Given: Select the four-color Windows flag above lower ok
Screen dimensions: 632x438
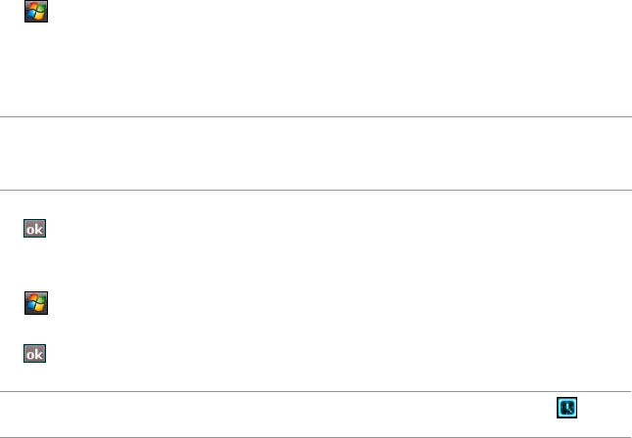Looking at the screenshot, I should click(x=36, y=303).
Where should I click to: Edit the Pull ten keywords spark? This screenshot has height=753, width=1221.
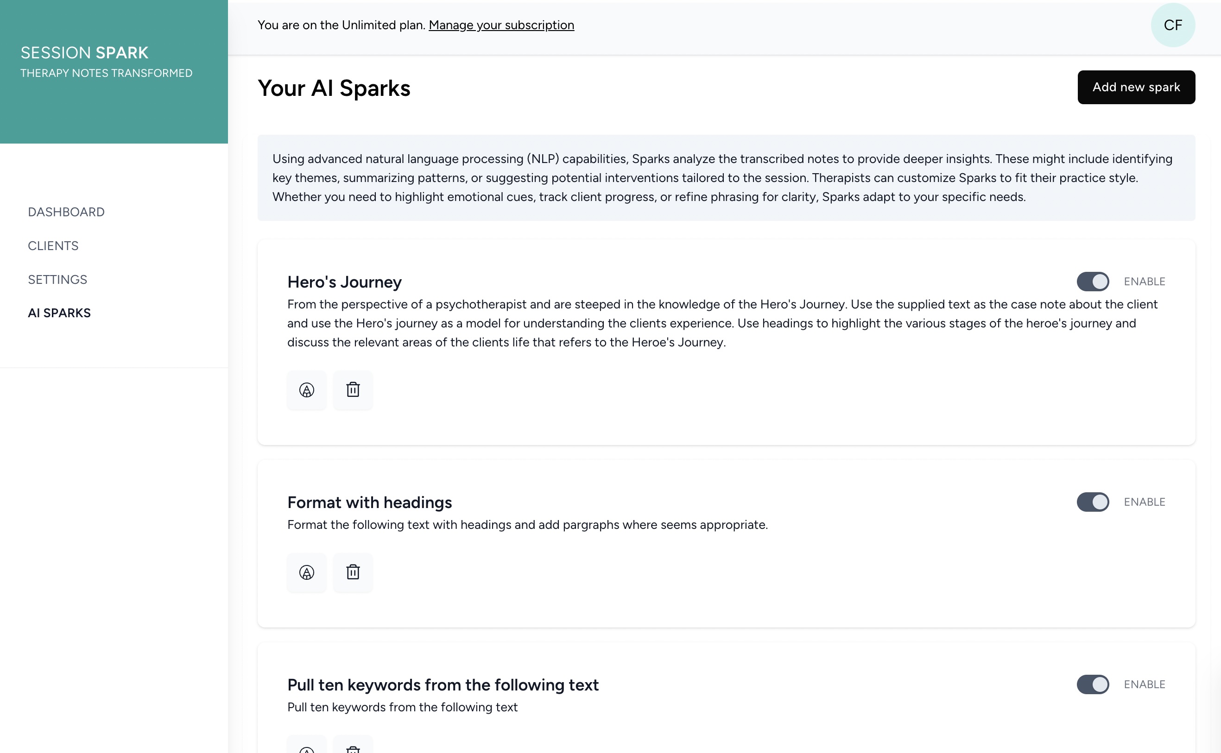pos(306,745)
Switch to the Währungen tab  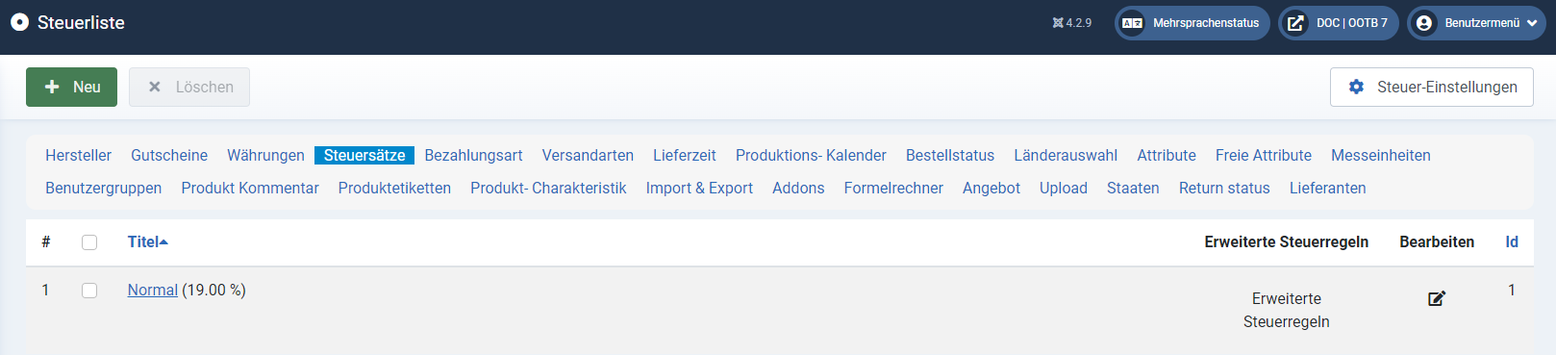pos(265,156)
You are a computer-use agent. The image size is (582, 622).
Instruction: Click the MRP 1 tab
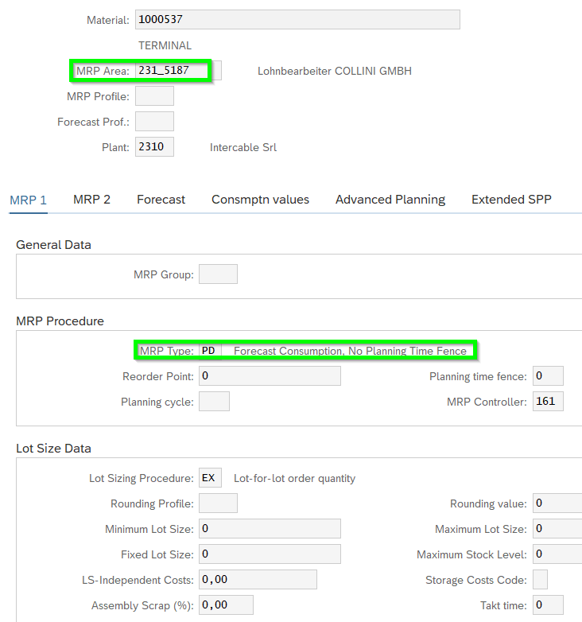click(29, 200)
☆ ☆ ☆
§ **AIM**: Write out word for word the lines from the one containing "You are a computer-use" up to and including the last line, without the pictures.

§ **EXPECTED OUTPUT**:
You are a computer-use agent. The image size is (582, 622).
Instruction: Click the MRP 1 tab
click(29, 200)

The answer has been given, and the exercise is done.